Descriptive statistics Mean · median · mode Variance & σ

1. Statistics calculator

Enter your numeric observations below. You can separate values with commas, spaces, new lines, or semicolons. The tool will compute core descriptive statistics and highlight the difference between population and sample measures.

Data (one-dimensional numerical sample)

Allowed separators: comma, space, semicolon, tab, or new line. Non-numeric entries will be ignored with a warning.

Data type

Sample (divide by n − 1) Population (divide by n)

Decimal places

Count, min, max, and range are shown as exact integers when possible.

Output focus

This tool focuses on univariate descriptive statistics. For regressions, tests, and advanced inference, use the dedicated calculators in the sidebar.

Count

–

Number of valid numeric values

Mean

–

Arithmetic average

Median

–

Central value (50th percentile)

Std. deviation

–

Sum
Minimum
Maximum
Range
Variance
Coefficient of variation
Mode(s)

What are statistics?

Statistics is the branch of mathematics that deals with collecting, summarizing, analyzing, and interpreting data. At the most basic level, descriptive statistics compress a set of numbers into a few key summaries: measures of central tendency (mean, median, mode) and variability (range, variance, standard deviation).

Core descriptive statistics and formulas

Suppose you have numerical observations \(x_1, x_2, \dots, x_n\).

Mean (arithmetic average)
\[ \bar{x} = \frac{1}{n}\sum_{i=1}^n x_i \] Sum
\[ S = \sum_{i=1}^n x_i \]

Variance
Population variance: \[ \sigma^2 = \frac{1}{n}\sum_{i=1}^n (x_i - \mu)^2 \] Sample variance: \[ s^2 = \frac{1}{n-1}\sum_{i=1}^n (x_i - \bar{x})^2 \] Standard deviation is the square root of variance: \[ \sigma = \sqrt{\sigma^2}, \quad s = \sqrt{s^2}. \]

The median is the central value when the data are sorted. For odd \(n\) it is the middle observation; for even \(n\) it is the average of the two middle observations. The mode is (are) the most frequent value(s).

Population vs. sample statistics

In many applications, especially in science and economics, you do not measure an entire population; you only have a sample. Using the population variance formula on a small sample tends to underestimate the true variability, which is why the denominator is adjusted from \(n\) to \(n-1\).

Use population formulas when you really have data for every element of the group you care about (for example, the exam scores of a small class).
Use sample formulas when your data are a subset of a larger population and you are trying to infer properties of the whole (for example, a survey sample in official statistics).
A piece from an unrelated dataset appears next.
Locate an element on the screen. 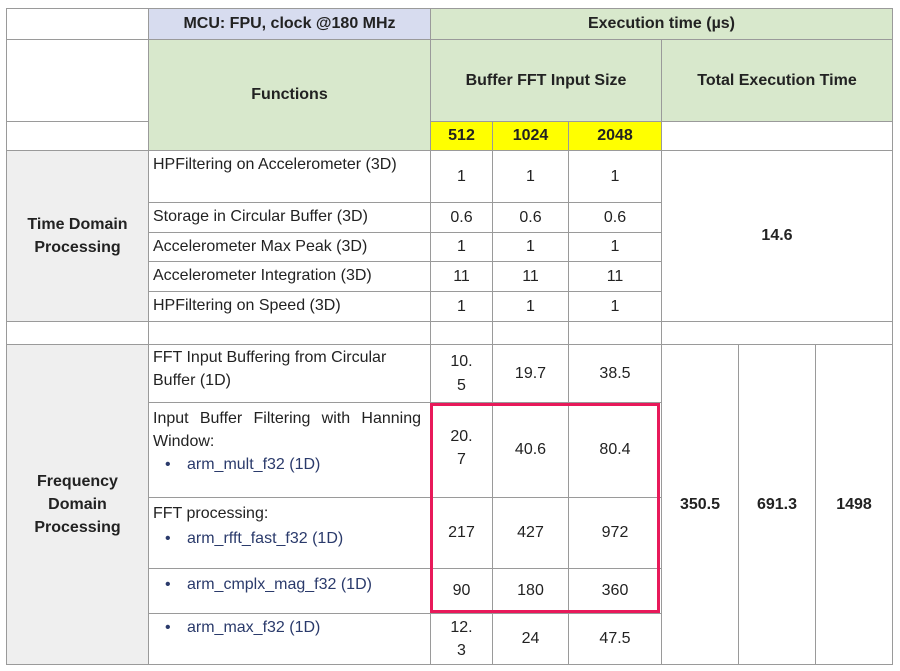 This screenshot has width=900, height=671. fd-row-3-sub-text: arm_rfft_fast_f32 (1D) is located at coordinates (266, 539).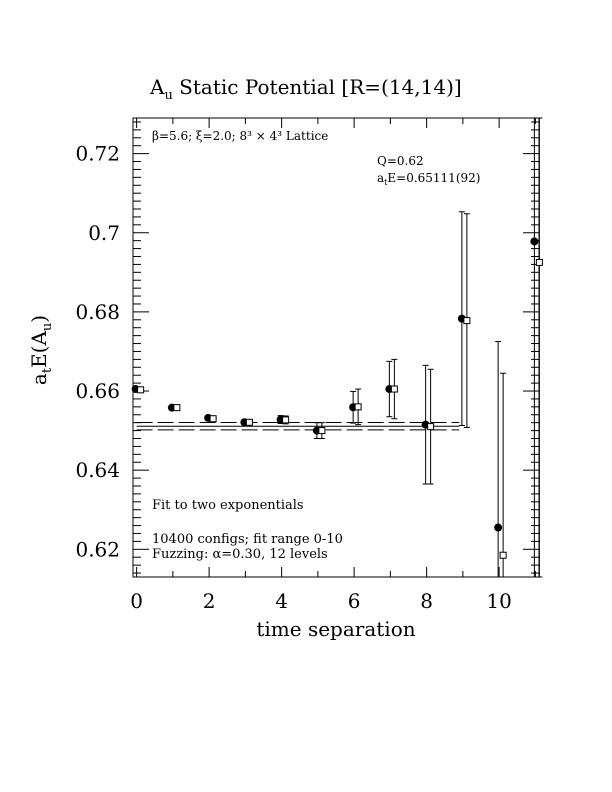  Describe the element at coordinates (282, 601) in the screenshot. I see `x-tick-label: 4` at that location.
Coefficient of variation (CV)

The coefficient of variation measures relative variability: how large the standard deviation is compared to the mean.

\[ \text{CV} = \frac{\text{standard deviation}}{\lvert \text{mean} \rvert} \times 100\% \]
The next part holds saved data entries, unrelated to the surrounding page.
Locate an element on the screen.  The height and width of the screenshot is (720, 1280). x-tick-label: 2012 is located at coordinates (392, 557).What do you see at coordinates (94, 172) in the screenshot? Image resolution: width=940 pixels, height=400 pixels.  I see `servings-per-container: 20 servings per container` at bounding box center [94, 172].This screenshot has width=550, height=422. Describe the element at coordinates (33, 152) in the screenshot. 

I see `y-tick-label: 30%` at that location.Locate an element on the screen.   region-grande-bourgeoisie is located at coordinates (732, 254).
CV is unitless and useful for comparing the variability of different datasets on different scales (for example, heights in centimeters vs. weights in kilograms).

FAQ – Using this statistics calculator

Can I include missing values or text in the input?

The calculator attempts to parse every token as a number. Tokens that cannot be interpreted as valid numbers are ignored and reported in a warning. This way, placeholders like “NA” or “missing” do not contaminate your numerical results.

Why do I get “not defined” for variance or standard deviation?

For sample statistics, variance and standard deviation use a denominator of \(n-1\). If you select “sample” and only provide one valid value, \(n-1 = 0\) and the quantity is not defined. In that case, switch to population statistics if it makes sense contextually, or add more observations.

Does this tool perform hypothesis tests or regression?

No. This page focuses on univariate descriptive statistics. For hypothesis testing (t-tests, ANOVA, chi-square) or modelling (linear/logistic regression, Bayesian inference), use the dedicated calculators in the statistics & probability section, many of which are linked in the sidebar.

How many decimal places should I keep?

In applied work, you usually match the precision of the raw data: if measurements are recorded to one decimal place, reporting summary statistics to two or three decimals is typically appropriate. The rounding selector lets you adjust this without changing the internal precision of the computations.